CMS Redesigns Accountable Care Organization Model

Feb. 25, 2022
On Feb. 24, CMS announced the ACO Realizing Equity, Access, and Community Health Model, a redesign of the Global and Professional Direct Contracting Model—the announcement is receiving mixed reviews from physician groups

According to a Feb. 24 press release, the Centers for Medicare & Medicaid Services (CMS) announced a redesigned Accountable Care Organization (ACO) model “that better reflects the agency’s vision of creating a health system that achieves equitable outcomes through high quality, affordable, person-centered care.”

The release states that “The ACO Realizing Equity, Access, and Community Health (REACH) Model, a redesign of the Global and Professional Direct Contracting (GPDC) Model, addresses stakeholder feedback, participant experience, and Administration priorities, including CMS’ commitment to advancing health equity.”

Further, “As CMS works to achieve the vision outlined for the next decade of the Innovation Center, CMS wants to work with partners who share its vision and values for improving patient care, guided by three key principles. First, any model that CMS tests within Traditional Medicare must ensure that beneficiaries retain all rights that are afforded to them, including freedom of choice of all Medicare-enrolled providers and suppliers. Second, CMS must have confidence that any model it tests works to promote greater equity in the delivery of high-quality services. Third, CMS expects models to extend their reach into underserved communities to improve access to services and quality outcomes. Models that do not meet these core principles will be redesigned or will not move forward.”

“Consistent with these principles, the ACO REACH Model, tested under the CMS Innovation Center’s authority, will adhere to the following priorities: a greater focus on health equity and closing disparities in care; an emphasis on provider-led organizations and strengthening beneficiary voices to guide the work of model participants; stronger beneficiary protections through ensuring robust compliance with model requirements; increased screening of model applicants, and increased monitoring of model participants; greater transparency and data sharing on care quality and financial performance of model participants; and stronger protections against inappropriate coding and risk score growth,” the release adds.

The GPDC Model will continue through the end of this year (Dec. 31, 2022) then will transition into the ACO REACH Model. For the remainder of this year, CMS will use the GPDC Model with stronger and more real-time monitoring of quality and costs for model participants. GPDC Model participants that don’t meet requirements—like participants that restrict necessary medical care—will face corrective action and possible termination from the model.

The GPDC Model has been a hot debate in the healthcare industry recently, and physician groups are already expressing their praise, or in some cases, disappointment.
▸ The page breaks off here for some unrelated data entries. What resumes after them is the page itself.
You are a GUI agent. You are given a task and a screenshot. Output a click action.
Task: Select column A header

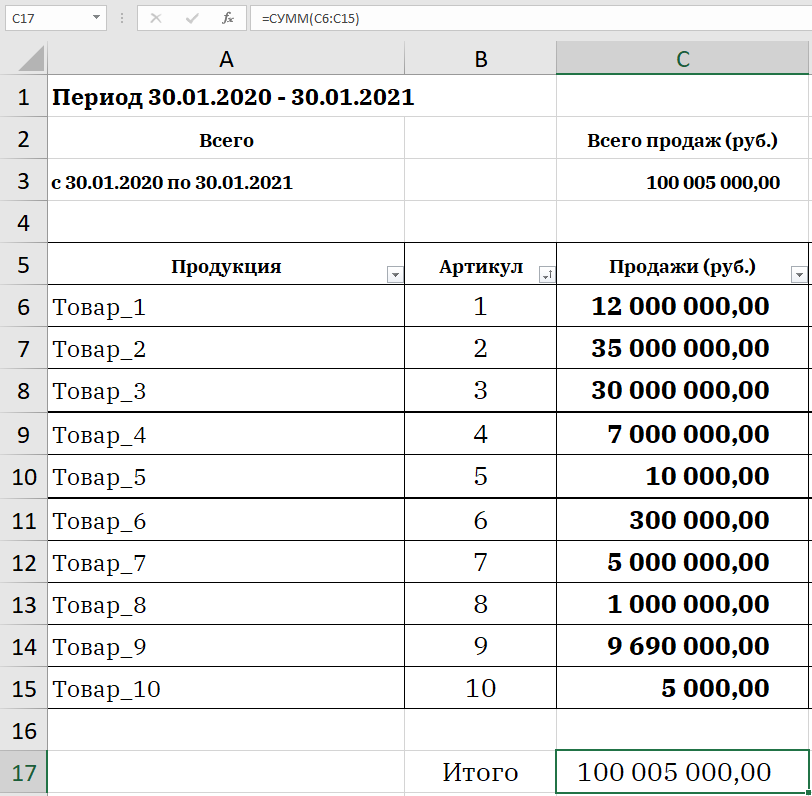[x=226, y=60]
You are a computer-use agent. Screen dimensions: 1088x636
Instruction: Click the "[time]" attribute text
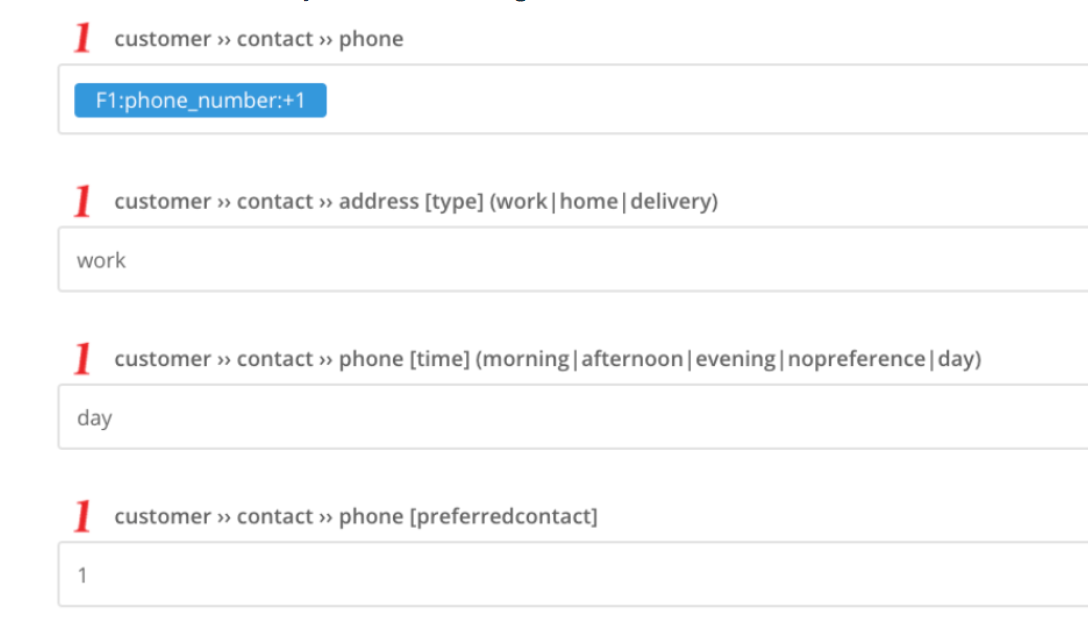pos(439,359)
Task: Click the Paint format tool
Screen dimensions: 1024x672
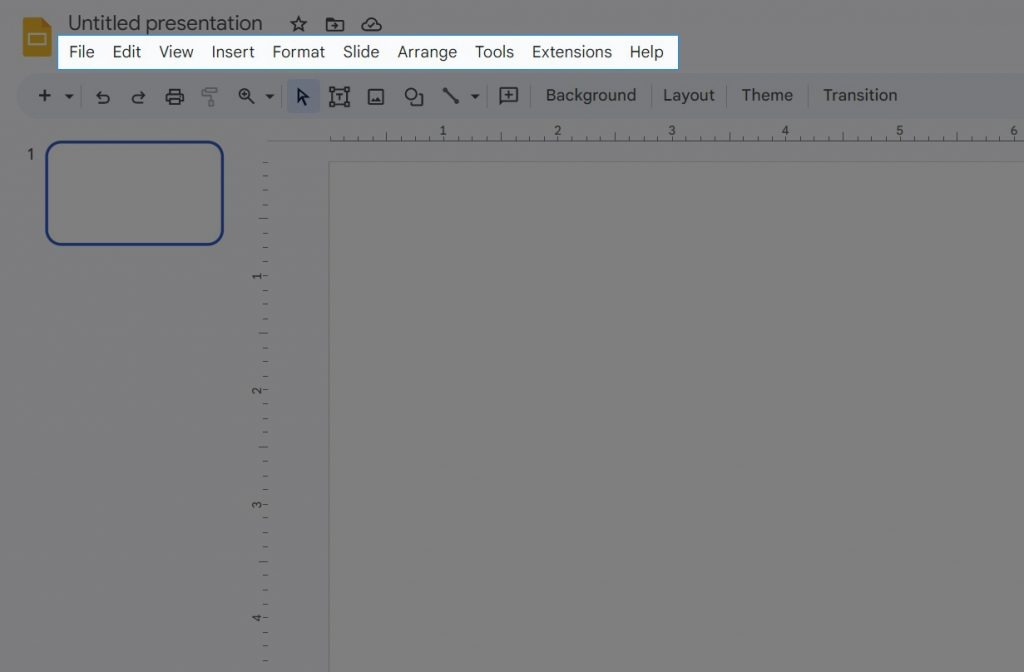Action: (210, 95)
America’s Physician Groups (APG), along with APG Direct Contracting Coalition (Coalition) members shared a statement applauding the news. APG President and CEO Don Crane was quoted in the piece saying that “APG is gratified that CMMI will continue to support these valuable risk-based, Direct Contracting models by allowing Next Generation ACOs to request to join the model in the next performance year as Standard Direct Contracting Entities. These Next Generation ACOs have accumulated valuable experience and operational infrastructure that will contribute greatly to strengthening the Direct Contracting Model. Many organizations invested considerable resources to meet requirements in preparation to apply for GPDC participation in 2022 and we are glad that their investments will not be a wasted effort as GPDC receives more support from CMMI in the form of this expanded pool of applicants. The big winners are Medicare beneficiaries who will receive better quality care at lower costs.”

One group that shared their disappointment via press release is Physicians for a National Health Program (PNHP), an organization of 25,000 doctors that support Medicare for All and oppose Medicare privatization. In the release, PNHP identifies several ways that “ACO REACH perpetuates the dangerous flaws of Direct Contracting.” One example is that, like the DC model, ACO reach will “play middlemen a flat fee to ‘manage’ seniors’ health, allowing them to keep 40 percent of what they don’t spend on care as profit and overhead.”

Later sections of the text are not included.